**EXERCISE DESCRIPTION**
The copy you return must begin at the line containing "The width and" and end at the final line of the listing below, with every picture left out.

____

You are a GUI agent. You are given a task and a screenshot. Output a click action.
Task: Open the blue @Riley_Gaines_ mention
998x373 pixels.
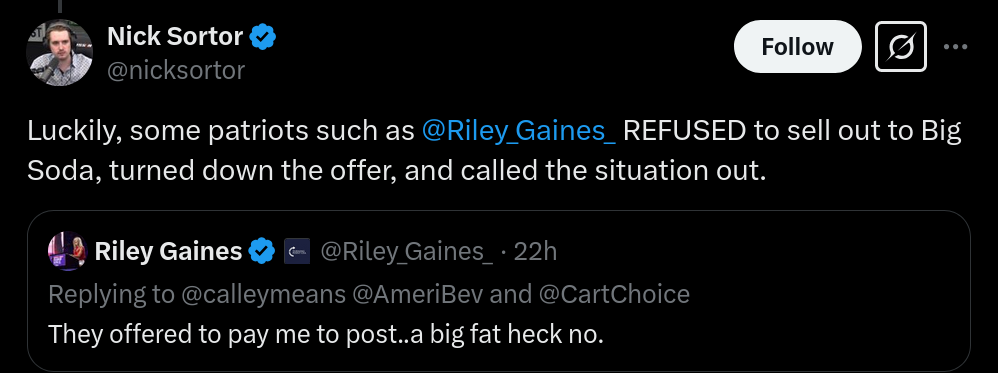pos(518,131)
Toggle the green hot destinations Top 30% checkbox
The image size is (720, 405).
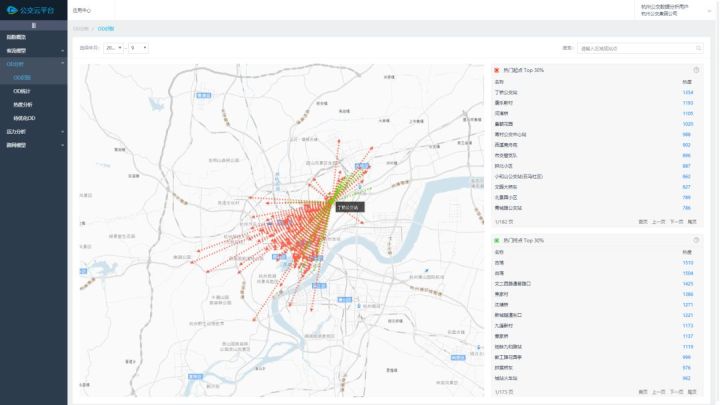click(x=496, y=240)
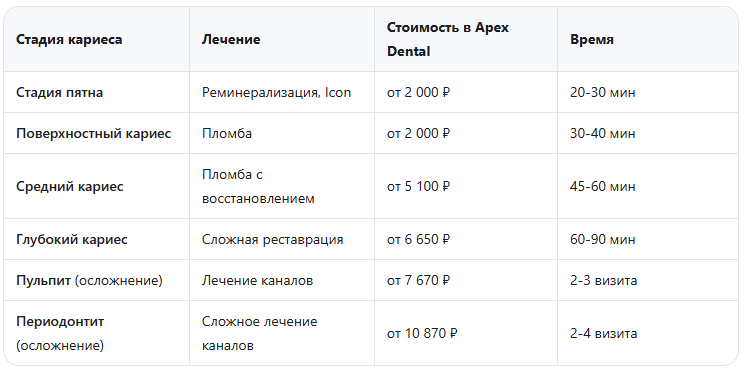Click the '45-60 мин' time cell
The image size is (746, 371).
point(602,186)
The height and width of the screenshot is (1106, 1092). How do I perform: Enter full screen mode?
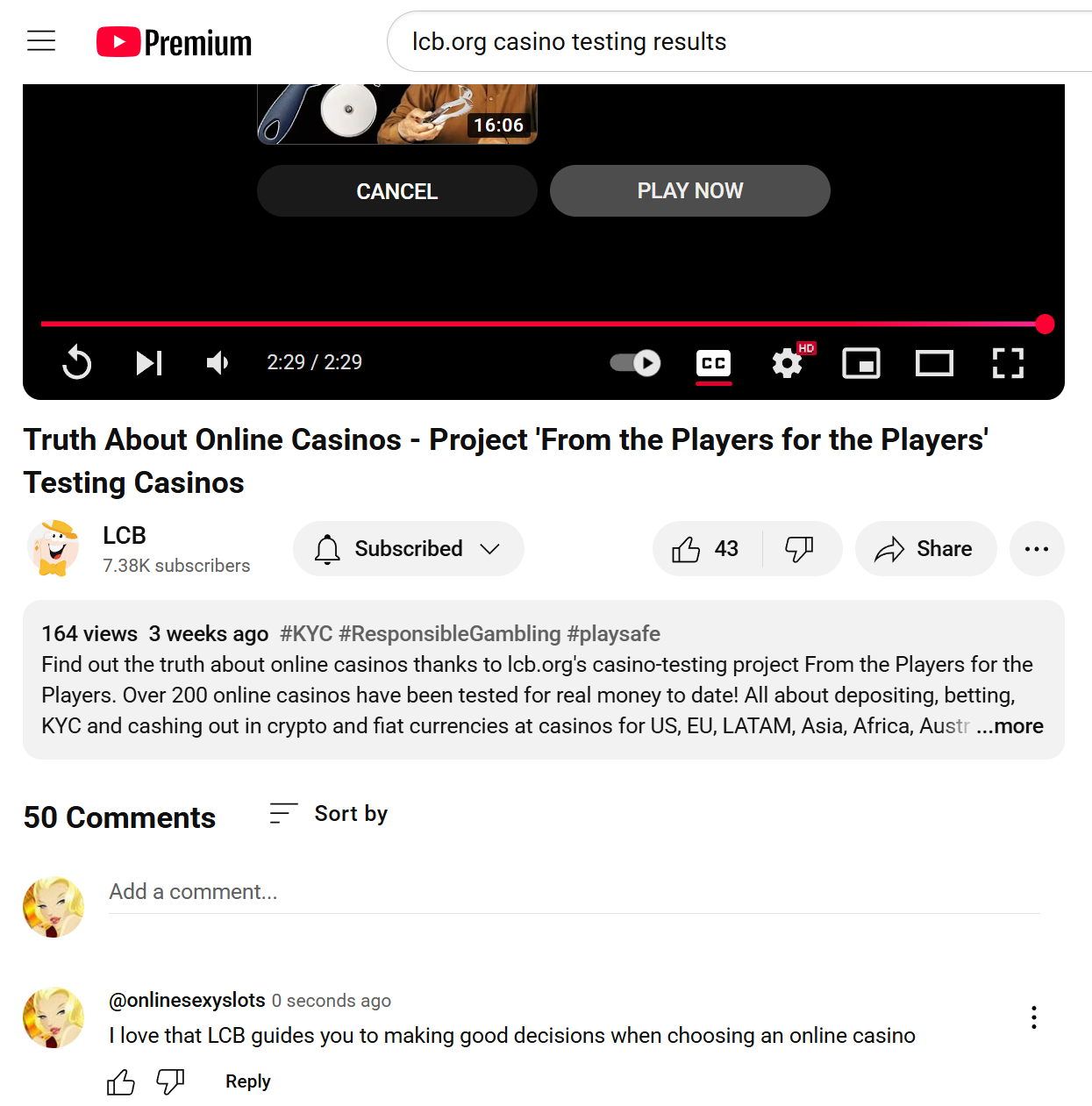(x=1008, y=362)
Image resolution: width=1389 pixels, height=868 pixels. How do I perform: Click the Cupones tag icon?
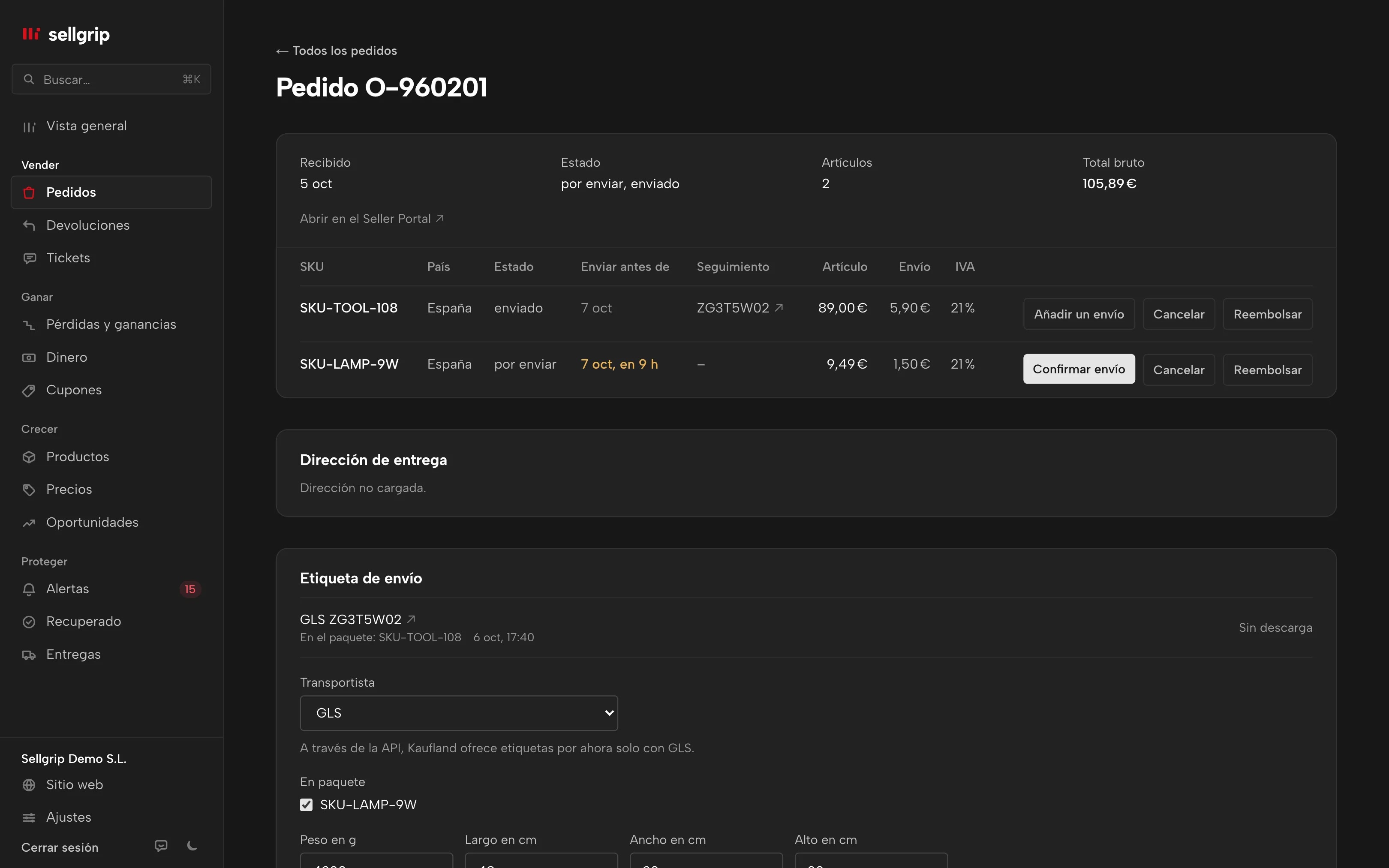point(29,390)

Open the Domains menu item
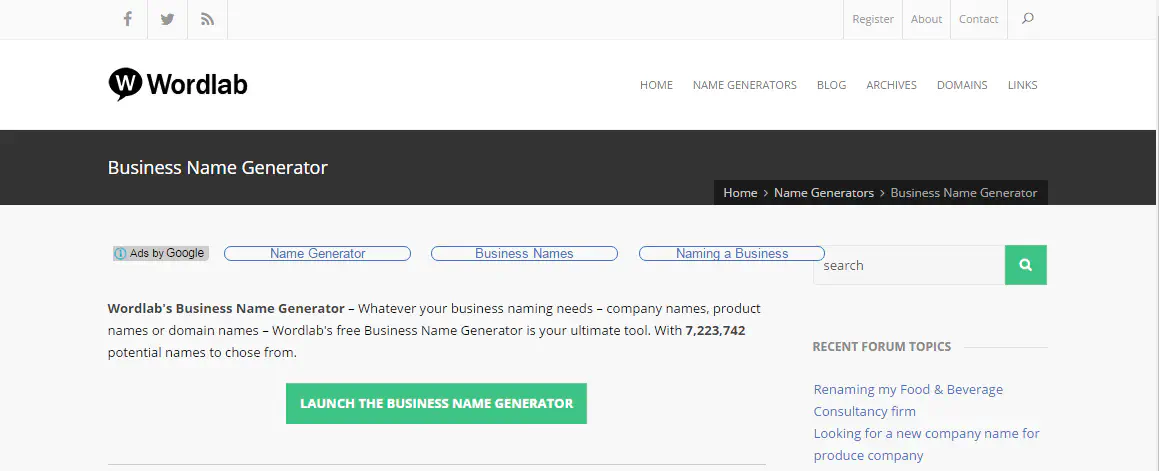961,85
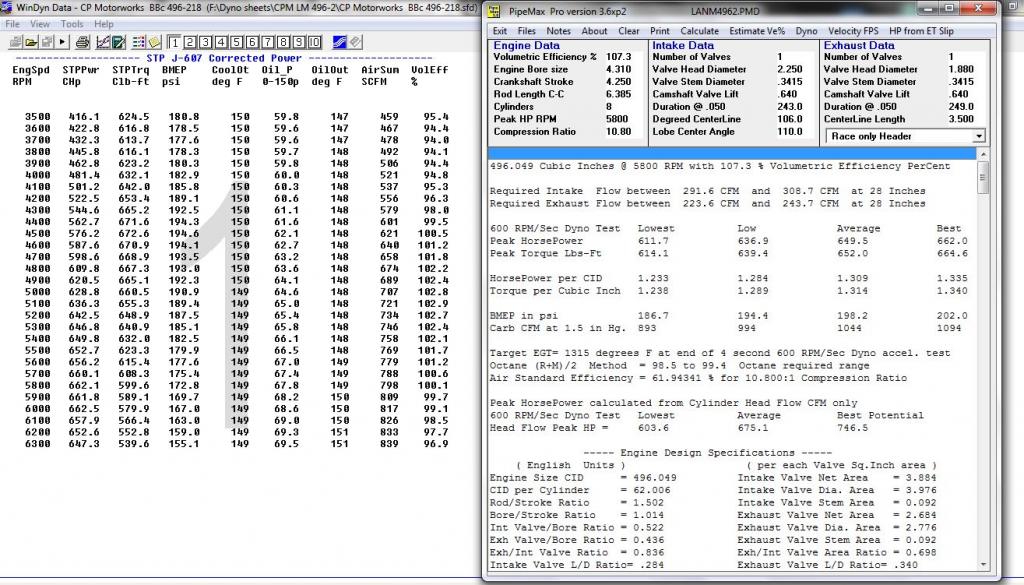1024x585 pixels.
Task: Open the Tools menu in WinDyn
Action: [x=71, y=23]
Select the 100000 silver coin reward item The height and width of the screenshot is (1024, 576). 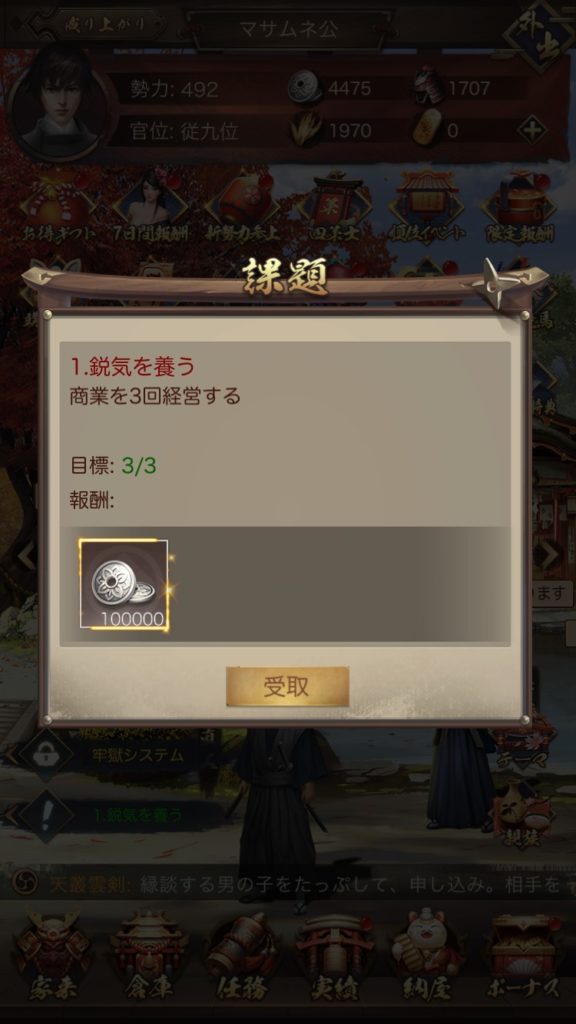124,584
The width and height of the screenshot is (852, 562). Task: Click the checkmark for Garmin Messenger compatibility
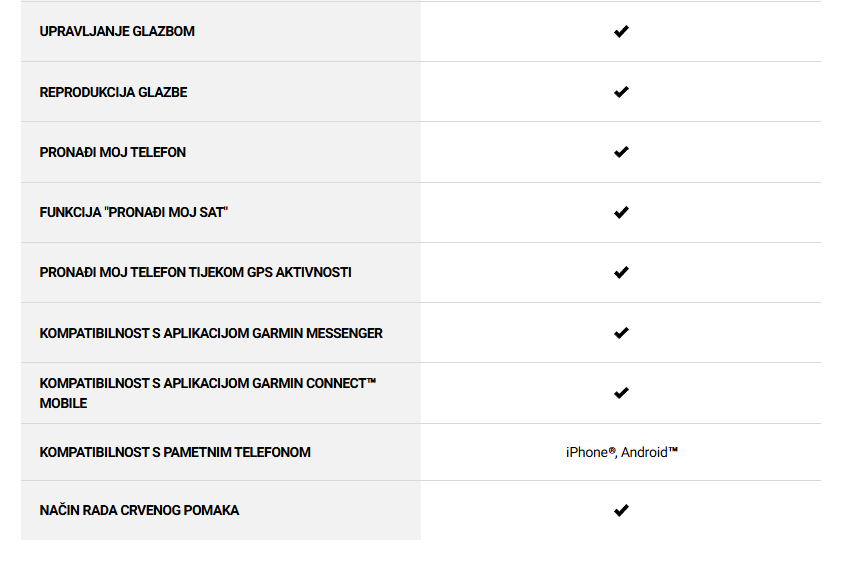click(x=621, y=333)
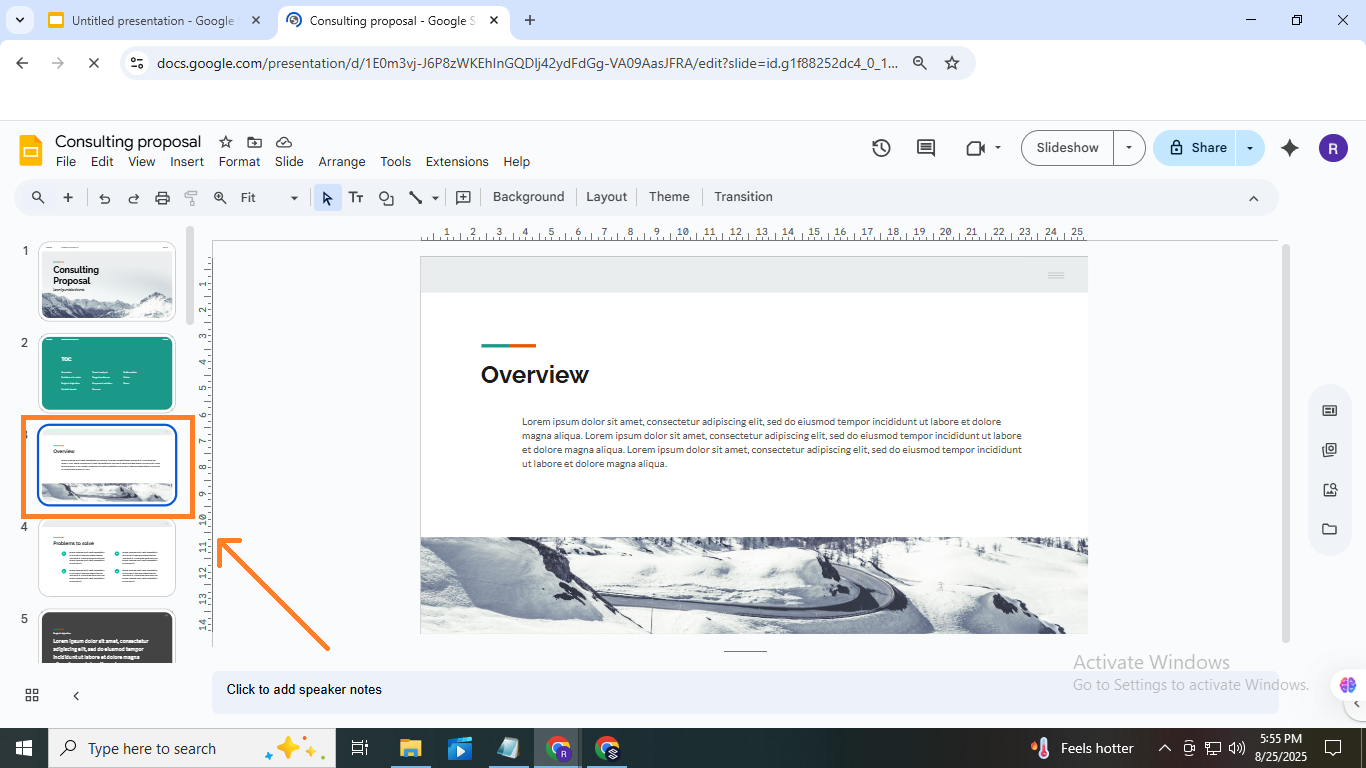This screenshot has height=768, width=1366.
Task: Choose the Shape tool icon
Action: (386, 198)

____

**SOLUTION TO THE PROBLEM**
The width and height of the screenshot is (852, 562). Task: Click the checkmark for Garmin Messenger compatibility
click(x=621, y=333)
This screenshot has height=768, width=1366.
Task: Choose the Shape tool icon
Action: (386, 198)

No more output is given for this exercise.